Migration Junctions in India and Indonesia: Reimagining Places, Reorienting Policy

18 July 2018
ABOUT THIS Report

JustJobs Network, in collaboration with the Centre for Policy Research, identifies geographies in India and Indonesia that are simultaneously experiencing high levels of in- and out- migration. Beyond mapping these “migration junctions,” the authors suggest what particular policy frameworks may be needed to promote migrant well-being in these contexts.

While internal migration is frequently imagined as a movement from an impoverished rural village to a large prosperous metropolis, the ground reality of human mobility in emerging economies is far more complex. A growing stock of research in India and Indonesia points to multiple mobilities – urban-to-urban, rural-to-rural, circular, seasonal, temporary and commuter – as well as the blurring of boundaries between the urban and rural. These phenomena call for reexamination of migration data in new ways.

In this report, JJN and the Centre for Policy Research provide an alternative lens to see and interpret patterns of internal migration.

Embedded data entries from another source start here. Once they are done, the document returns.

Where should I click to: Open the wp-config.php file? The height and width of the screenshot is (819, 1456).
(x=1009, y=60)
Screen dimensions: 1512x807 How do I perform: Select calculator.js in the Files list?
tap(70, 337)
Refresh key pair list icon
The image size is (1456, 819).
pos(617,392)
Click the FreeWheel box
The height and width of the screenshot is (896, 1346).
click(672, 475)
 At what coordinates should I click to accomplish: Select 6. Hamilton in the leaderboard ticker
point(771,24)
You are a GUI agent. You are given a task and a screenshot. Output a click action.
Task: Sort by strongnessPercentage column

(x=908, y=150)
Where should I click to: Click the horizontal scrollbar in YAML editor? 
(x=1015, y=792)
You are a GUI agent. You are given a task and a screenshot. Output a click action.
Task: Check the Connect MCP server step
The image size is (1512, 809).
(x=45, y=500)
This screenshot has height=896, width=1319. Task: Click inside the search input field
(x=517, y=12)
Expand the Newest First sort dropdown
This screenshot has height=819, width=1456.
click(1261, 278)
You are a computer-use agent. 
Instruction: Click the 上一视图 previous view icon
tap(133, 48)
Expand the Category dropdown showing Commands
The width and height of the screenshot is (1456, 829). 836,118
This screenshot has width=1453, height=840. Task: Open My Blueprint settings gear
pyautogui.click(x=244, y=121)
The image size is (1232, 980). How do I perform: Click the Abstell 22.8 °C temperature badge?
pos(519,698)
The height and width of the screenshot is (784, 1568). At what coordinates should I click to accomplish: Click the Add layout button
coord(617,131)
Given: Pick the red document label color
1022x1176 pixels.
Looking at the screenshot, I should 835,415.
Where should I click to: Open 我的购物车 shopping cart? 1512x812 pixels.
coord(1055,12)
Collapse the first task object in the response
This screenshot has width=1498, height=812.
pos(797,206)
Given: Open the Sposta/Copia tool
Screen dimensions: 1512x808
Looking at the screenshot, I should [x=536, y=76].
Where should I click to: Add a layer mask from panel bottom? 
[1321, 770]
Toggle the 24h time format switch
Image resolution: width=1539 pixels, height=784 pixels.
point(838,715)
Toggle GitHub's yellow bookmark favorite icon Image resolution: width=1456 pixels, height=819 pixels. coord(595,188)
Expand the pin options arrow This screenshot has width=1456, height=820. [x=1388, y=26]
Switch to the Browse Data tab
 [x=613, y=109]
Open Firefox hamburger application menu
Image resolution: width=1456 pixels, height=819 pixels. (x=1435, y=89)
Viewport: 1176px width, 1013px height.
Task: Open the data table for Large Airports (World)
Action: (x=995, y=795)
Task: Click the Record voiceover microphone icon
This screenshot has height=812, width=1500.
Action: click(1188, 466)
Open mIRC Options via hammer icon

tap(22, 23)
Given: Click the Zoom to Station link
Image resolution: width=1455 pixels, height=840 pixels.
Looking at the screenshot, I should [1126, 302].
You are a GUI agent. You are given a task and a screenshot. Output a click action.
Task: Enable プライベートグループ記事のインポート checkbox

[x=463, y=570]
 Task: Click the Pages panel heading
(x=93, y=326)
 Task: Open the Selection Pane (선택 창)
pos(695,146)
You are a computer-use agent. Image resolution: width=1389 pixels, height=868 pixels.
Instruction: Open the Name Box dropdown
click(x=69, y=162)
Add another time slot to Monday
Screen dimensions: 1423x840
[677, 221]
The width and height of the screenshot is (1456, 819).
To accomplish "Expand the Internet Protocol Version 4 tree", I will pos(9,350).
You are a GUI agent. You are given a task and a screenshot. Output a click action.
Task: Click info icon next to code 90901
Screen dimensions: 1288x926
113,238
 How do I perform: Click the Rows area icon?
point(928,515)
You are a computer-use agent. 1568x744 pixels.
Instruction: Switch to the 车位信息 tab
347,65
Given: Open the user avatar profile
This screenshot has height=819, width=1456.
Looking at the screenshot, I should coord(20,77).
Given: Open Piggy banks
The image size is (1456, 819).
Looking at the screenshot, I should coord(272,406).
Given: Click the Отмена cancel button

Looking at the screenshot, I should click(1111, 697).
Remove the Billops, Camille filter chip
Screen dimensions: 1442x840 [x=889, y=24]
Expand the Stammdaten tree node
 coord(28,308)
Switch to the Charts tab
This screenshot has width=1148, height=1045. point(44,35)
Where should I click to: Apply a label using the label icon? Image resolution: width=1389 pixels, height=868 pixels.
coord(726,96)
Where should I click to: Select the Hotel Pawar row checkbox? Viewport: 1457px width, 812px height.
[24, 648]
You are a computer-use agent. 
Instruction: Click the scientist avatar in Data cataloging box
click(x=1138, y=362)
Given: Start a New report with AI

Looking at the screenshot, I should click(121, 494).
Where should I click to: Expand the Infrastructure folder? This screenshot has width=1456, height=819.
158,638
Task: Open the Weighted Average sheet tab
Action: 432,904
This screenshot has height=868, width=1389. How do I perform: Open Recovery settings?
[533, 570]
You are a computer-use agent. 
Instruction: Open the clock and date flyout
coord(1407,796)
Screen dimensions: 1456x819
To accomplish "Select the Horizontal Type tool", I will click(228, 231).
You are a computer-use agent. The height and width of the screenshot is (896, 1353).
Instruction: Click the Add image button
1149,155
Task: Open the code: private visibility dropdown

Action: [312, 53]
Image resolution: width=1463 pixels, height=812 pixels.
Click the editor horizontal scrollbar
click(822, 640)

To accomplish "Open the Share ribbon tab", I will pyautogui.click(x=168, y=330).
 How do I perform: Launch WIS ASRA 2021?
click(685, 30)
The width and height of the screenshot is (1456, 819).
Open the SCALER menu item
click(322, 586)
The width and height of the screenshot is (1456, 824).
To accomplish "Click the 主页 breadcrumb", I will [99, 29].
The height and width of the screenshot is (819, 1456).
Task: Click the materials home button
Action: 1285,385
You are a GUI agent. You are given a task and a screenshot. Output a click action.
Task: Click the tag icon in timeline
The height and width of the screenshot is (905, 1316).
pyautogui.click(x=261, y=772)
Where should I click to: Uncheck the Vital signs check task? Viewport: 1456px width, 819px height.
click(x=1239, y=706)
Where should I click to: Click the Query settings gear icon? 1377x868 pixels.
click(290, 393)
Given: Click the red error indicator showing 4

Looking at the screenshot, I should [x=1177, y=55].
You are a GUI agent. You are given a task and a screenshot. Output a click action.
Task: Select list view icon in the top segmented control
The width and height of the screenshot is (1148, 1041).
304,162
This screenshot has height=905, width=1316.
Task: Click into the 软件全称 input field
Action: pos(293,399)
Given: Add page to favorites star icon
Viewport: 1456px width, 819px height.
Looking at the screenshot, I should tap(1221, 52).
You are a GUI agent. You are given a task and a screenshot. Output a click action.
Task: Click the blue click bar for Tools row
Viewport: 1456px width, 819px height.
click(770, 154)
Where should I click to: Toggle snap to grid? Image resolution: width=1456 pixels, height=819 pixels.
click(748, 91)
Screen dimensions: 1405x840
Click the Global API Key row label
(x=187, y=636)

The authors map the places in India and Indonesia that are most profoundly transformed by migration through looking at geographies that serve simultaneously as origins and destinations. In both countries, these migration junctions include many small and secondary cities, administrative centers serving peripheral regions, and centers of natural resource extraction.

Policymakers must give attention to migration junctions, the report argues, as they require careful planning and policy formulation to enable the well-being and productive potential of in-migrants while simultaneously preparing out-migrating populations to leverage opportunities in future destinations. In these “migration junctions” emerge particular policy challenges – for example, around administrative jurisdictions, workforce development and housing.